*** Begin section ***

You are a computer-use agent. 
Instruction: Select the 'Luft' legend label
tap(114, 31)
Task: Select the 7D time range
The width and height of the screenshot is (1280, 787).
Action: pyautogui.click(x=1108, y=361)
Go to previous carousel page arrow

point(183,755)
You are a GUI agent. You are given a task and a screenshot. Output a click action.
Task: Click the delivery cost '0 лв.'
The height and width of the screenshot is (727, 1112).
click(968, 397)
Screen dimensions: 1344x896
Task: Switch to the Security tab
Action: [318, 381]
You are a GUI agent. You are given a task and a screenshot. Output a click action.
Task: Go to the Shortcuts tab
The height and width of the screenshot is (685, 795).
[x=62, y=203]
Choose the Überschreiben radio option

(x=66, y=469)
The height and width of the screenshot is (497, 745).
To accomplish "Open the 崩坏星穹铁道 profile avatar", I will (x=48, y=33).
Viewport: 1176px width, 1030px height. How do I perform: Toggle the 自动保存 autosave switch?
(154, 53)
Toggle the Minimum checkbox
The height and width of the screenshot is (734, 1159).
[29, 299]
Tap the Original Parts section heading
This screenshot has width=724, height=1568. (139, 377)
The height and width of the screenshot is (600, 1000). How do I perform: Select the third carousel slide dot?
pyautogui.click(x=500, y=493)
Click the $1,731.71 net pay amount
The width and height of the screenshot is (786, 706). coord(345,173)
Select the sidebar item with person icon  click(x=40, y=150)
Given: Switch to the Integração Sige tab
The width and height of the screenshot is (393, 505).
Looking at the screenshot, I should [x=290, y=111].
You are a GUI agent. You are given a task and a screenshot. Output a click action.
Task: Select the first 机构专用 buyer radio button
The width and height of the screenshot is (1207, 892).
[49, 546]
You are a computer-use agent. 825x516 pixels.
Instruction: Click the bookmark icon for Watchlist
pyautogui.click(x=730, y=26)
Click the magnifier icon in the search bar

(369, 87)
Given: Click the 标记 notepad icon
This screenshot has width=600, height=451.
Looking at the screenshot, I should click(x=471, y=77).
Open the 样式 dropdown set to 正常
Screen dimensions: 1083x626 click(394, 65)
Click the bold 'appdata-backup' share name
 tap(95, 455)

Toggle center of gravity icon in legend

*** End section ***

Write the records out again. Each one must match exactly.

You are a computer-use agent. 
Instruction: Select the 'Luft' legend label
tap(114, 31)
Task: Select the 7D time range
The width and height of the screenshot is (1280, 787).
Action: pyautogui.click(x=1108, y=361)
Go to previous carousel page arrow

point(183,755)
You are a GUI agent. You are given a task and a screenshot. Output a click action.
Task: Click the delivery cost '0 лв.'
The height and width of the screenshot is (727, 1112).
click(968, 397)
Screen dimensions: 1344x896
Task: Switch to the Security tab
Action: [318, 381]
You are a GUI agent. You are given a task and a screenshot. Output a click action.
Task: Go to the Shortcuts tab
The height and width of the screenshot is (685, 795).
[x=62, y=203]
Choose the Überschreiben radio option

(x=66, y=469)
The height and width of the screenshot is (497, 745).
To accomplish "Open the 崩坏星穹铁道 profile avatar", I will (x=48, y=33).
Viewport: 1176px width, 1030px height. How do I perform: Toggle the 自动保存 autosave switch?
(154, 53)
Toggle the Minimum checkbox
The height and width of the screenshot is (734, 1159).
[29, 299]
Tap the Original Parts section heading
This screenshot has width=724, height=1568. (139, 377)
The height and width of the screenshot is (600, 1000). How do I perform: Select the third carousel slide dot?
pyautogui.click(x=500, y=493)
Click the $1,731.71 net pay amount
The width and height of the screenshot is (786, 706). coord(345,173)
Select the sidebar item with person icon  click(x=40, y=150)
Given: Switch to the Integração Sige tab
The width and height of the screenshot is (393, 505).
Looking at the screenshot, I should [x=290, y=111].
You are a GUI agent. You are given a task and a screenshot. Output a click action.
Task: Select the first 机构专用 buyer radio button
The width and height of the screenshot is (1207, 892).
[49, 546]
You are a computer-use agent. 825x516 pixels.
Instruction: Click the bookmark icon for Watchlist
pyautogui.click(x=730, y=26)
Click the magnifier icon in the search bar

(369, 87)
Given: Click the 标记 notepad icon
This screenshot has width=600, height=451.
Looking at the screenshot, I should click(x=471, y=77).
Open the 样式 dropdown set to 正常
Screen dimensions: 1083x626 click(394, 65)
Click the bold 'appdata-backup' share name
 tap(95, 455)

Toggle center of gravity icon in legend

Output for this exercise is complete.